Let $p$ be a prime. Show that there exists only two non isomorphic rings with $p$ elements. (Is my solution correct?)

Question

Let $p$ be a prime. Show that there exists only two non isomorphic rings with $p$ elements.

My definition of rings does not require that the ring must have an identity $1\neq 0.$

I feel that there are two rings of order $p.$ They are $(\Bbb Z_p,+,.)$ And $(\Bbb Z_p,+,×),$ where $.$ is multiplication modulo $p$ and $×$ is such an operation so that $a.b=0,\forall a,b\in \Bbb Z_p.$

I took an arbitrary commutative ring $R$ order $p.$ If $R$ has a unit element, then I tried to show $R\cong (\Bbb Z_p,+,.).$

I know that every cyclic group of prime order is isomorphic $\Bbb Z_p$ under $+.$ I tried defining a map $\phi:R\to \Bbb Z_p$ such that, $\phi(1)=1_p.$

By knowing where $1$ goes, I feel I can fully know what $\phi$ really is?
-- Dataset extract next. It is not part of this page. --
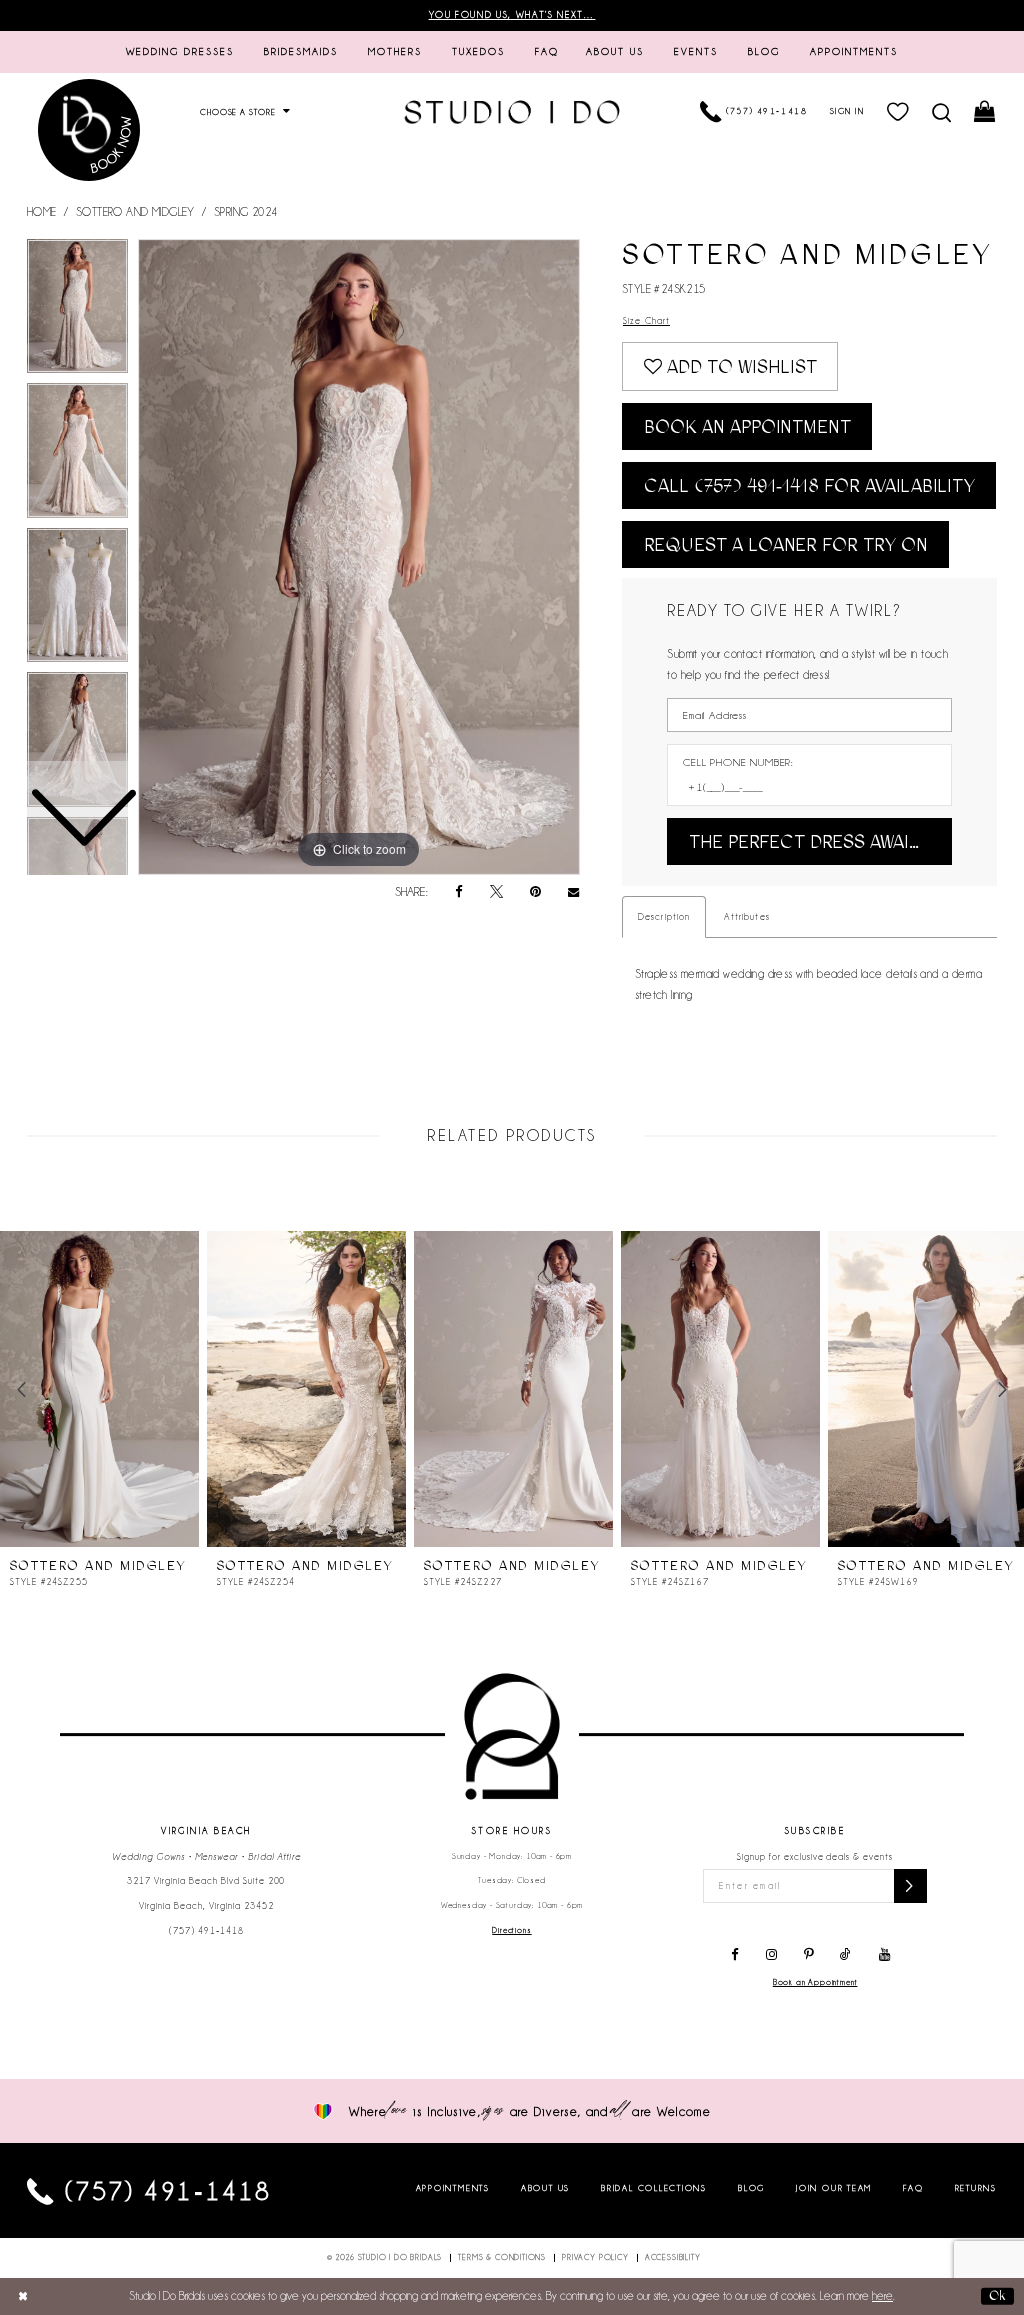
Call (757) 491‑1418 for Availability (809, 486)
The choice that $1$ goes to $1_p$ under $\phi$ was just a heuristic intuition. Since, $R$ is a cyclic group of prime order under $+$ operation, so every non zero element of $R$ is a generator of $(R,+).$ This means, if $a\in R$ then, $\exists n\in\Bbb Z\setminus\Bbb Z^-$ such that $a=n(1).$ So, $\phi(a)=\phi(n(1))=n\phi(1)=n(1_p)=n_p.$ We note that $a$ is arbitrary. So, $\phi$ is completely determined.

We have, $\phi(n(1))=n_p,\forall n\in\Bbb Z.$

Now we must verify that $\phi$ is indeed a ring homomorphism.

Let $a,b\in R$ then there exists, $n_1,n_2\in \Bbb Z$ such that $a=n_1(1)$ and $b=n_2(1).$ Thus $$a+b=(n_1+n_2)(1)\implies \phi(a+b)=(n_1+n_2)_p=(n_1)_p+(n_2)_p=\phi(a)+\phi(b).$$ Again, $$ab=(n_1n_2)_p(1)\implies \phi(ab)=(n_1n_2)_p=(n_1)_p(n_2)_p\phi(a)\phi(b).$$

So, $\phi$ is a ring homomorphism.

Let $n_p\in \Bbb Z$ then, $\exists n(1)\in R$ and, $\phi(n(1))=n_p.$ This proves, that $\phi$ is onto.

If $$\phi(m(1))=\phi(n(1))\implies m_p=n_p\implies (m_p)(1)=m(1)=(n_p)(1)=n(1).$$ Thus, $\phi$ is one-to-one.

Finally, we can say that $R\cong (\Bbb Z_p,+,.).$

Is my work till now valid?

However, I don't know how to show that $R\cong (\Bbb Z_p,+,×)$ if $R$ does not have a unit element, i.e a $1\neq 0.$

Answer 1

This answer is almost entirely based on the answer to a duplicate question https://math.stackexchange.com/a/1090955/1264774 by Andreas Caranti. I just try to provide a clearer explanation in better details.

If $R$ is not isomorphic to $(\mathbb{Z}_p, +, \times)$ where all products are zero, then there are some $a, b \in R$ such that $ab \neq 0$. We prove this $R$ is unital, so with your correct partial proof, we can have a complete proof.

The map $\psi: R \to R; x \mapsto ax$ is a group homomorphism. The image $\psi (R)$ is a subgroup of $(R, +)$. Since $|R| = p$, we have $|\psi (R)| = 1 \text{ or } p$. By assumption, $ab \neq 0$, so $|\psi (R)| \geq 2$. Hence, $|\psi (R)| = p$, and $\psi$ is bijective. In particular, there exists an $e \in R$ such that $a e = \psi(e) = a$. For all $x \in R$, we have $\psi(e x) = a (e x) = (a e) x = a x = \psi(x)$, so $e x = x$ by the bijectivity of $\psi$. By a similar argument with $R \to R; x \mapsto xb$, we will find an $e' \in R$ such that $\forall x \in R, x e' = x$. Now, we have found a left identity $e$ and a right identity $e'$ of $R$, so $e = e e' = e'$ is the two-sided multiplicative identity $R$.

Thus, $R$ is unital. By the proof in the description, this $R$ is isomorphic to $(\mathbb{Z}_p, +, .)$, i.e. the usual ring of integers modulo $p$.